Predicting hospital readmission is risky business: studyOct. 18, 2011, 3:41 PM
Each year millions of Americans return to the hospital within 30 days of their previous discharge.
Many of these readmissions are potentially preventable. Avoiding them not only would be better for patients, but could save the nation’s health care system billions of dollars a year.
Yet most current statistical models for predicting readmission risk “perform poorly,” according to a study published in the Oct. 19 Journal of the American Medical Association.
The study, by researchers at Vanderbilt University Medical Center, Oregon Health and Science University and their affiliated Veterans Affairs (VA) medical centers, analyzed 26 unique models for predicting readmission risk in a wide variety of settings and patient populations.
Most models had “poor predictive ability,” the researchers concluded, raising concerns about the ability of the federal government to “fairly compare hospital performance.”
Next year the U.S. Centers for Medicare and Medicaid Services will begin reimbursing hospitals based on readmission rates, said Sunil Kripalani, associate professor of Medicine at Vanderbilt who helped lead the study.
A key step in this process is to adjust (or standardize) the hospitals’ readmission rates, using statistical models that attempt to take into account the characteristics and illnesses of the patients at each hospital, so hospitals can be compared to each other more fairly.

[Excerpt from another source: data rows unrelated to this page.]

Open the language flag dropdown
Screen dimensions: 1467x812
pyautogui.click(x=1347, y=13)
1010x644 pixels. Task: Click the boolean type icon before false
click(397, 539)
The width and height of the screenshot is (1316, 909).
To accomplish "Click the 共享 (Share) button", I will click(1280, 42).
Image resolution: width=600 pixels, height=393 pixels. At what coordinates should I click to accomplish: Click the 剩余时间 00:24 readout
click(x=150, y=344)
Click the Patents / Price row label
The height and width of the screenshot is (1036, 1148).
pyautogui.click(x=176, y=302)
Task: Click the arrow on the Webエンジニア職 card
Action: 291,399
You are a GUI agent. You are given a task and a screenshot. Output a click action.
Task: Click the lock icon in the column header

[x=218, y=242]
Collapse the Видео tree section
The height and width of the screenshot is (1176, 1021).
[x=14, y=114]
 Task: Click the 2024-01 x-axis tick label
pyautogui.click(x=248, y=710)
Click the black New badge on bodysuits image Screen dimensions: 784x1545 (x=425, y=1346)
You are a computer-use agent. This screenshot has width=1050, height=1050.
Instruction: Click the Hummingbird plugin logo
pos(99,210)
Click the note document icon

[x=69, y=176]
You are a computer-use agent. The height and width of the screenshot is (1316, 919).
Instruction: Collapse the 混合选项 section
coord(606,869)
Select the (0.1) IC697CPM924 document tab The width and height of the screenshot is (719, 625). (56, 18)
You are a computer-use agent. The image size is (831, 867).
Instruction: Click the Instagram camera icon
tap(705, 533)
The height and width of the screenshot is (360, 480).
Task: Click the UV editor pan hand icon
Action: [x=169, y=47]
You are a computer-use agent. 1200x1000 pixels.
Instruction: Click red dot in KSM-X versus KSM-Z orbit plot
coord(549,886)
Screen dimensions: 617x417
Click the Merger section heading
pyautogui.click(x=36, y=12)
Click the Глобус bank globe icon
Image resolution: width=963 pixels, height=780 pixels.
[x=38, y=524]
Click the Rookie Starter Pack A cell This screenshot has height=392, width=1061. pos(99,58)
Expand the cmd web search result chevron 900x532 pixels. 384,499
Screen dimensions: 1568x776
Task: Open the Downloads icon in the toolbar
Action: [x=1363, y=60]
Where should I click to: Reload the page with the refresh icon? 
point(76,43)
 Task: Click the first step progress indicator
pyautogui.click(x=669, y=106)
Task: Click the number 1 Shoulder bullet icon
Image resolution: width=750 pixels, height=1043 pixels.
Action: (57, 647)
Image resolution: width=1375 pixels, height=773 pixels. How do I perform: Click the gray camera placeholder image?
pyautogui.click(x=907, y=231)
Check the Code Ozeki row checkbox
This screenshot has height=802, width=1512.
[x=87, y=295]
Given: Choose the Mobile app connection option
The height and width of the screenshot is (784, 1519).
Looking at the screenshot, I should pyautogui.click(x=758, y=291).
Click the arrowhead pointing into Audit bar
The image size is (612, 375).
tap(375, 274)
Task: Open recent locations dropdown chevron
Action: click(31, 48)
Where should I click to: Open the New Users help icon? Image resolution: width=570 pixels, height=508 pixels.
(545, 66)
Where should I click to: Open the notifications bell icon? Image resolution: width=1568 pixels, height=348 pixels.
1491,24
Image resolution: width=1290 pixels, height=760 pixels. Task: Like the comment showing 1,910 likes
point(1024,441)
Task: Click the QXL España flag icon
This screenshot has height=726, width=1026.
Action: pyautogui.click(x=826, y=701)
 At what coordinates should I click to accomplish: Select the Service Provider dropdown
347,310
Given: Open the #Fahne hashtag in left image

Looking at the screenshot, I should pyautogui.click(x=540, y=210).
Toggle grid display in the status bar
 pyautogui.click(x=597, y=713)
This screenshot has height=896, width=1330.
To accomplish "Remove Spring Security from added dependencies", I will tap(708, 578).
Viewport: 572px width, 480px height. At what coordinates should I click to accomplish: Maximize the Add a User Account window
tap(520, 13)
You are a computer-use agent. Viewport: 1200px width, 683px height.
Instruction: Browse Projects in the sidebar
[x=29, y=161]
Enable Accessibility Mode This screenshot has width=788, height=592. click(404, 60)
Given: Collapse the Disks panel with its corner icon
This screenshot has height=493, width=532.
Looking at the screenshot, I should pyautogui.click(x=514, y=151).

“Until risk prediction and risk adjustment become more accurate, it seems inappropriate to compare hospitals in this way and reimburse (or penalize) them on the basis of risk-standardized readmission rates,” the researchers stated. “Although in certain settings such models may prove useful, better approaches are needed to assess hospital performance in discharging patients.”
Lead author was Devan Kansagara, assistant professor of medicine at Oregon Health and Science University and staff physician at the Portland VA Medical Center.
Kripalani, the paper’s senior author, is chief of the Section of Hospital Medicine and associate director of the Effective Health Communication Program in the Department of Medicine at Vanderbilt.
Other Vanderbilt co-authors were Amanda Salanitro, instructor in medicine, and Cecelia Theobald, chief resident in ambulatory medicine. Salanitro also is affiliated with the Geriatric Research, Education and Clinical Center at the Nashville VA Medical Center.
The research was supported in part by the VA and the National Institutes of Health.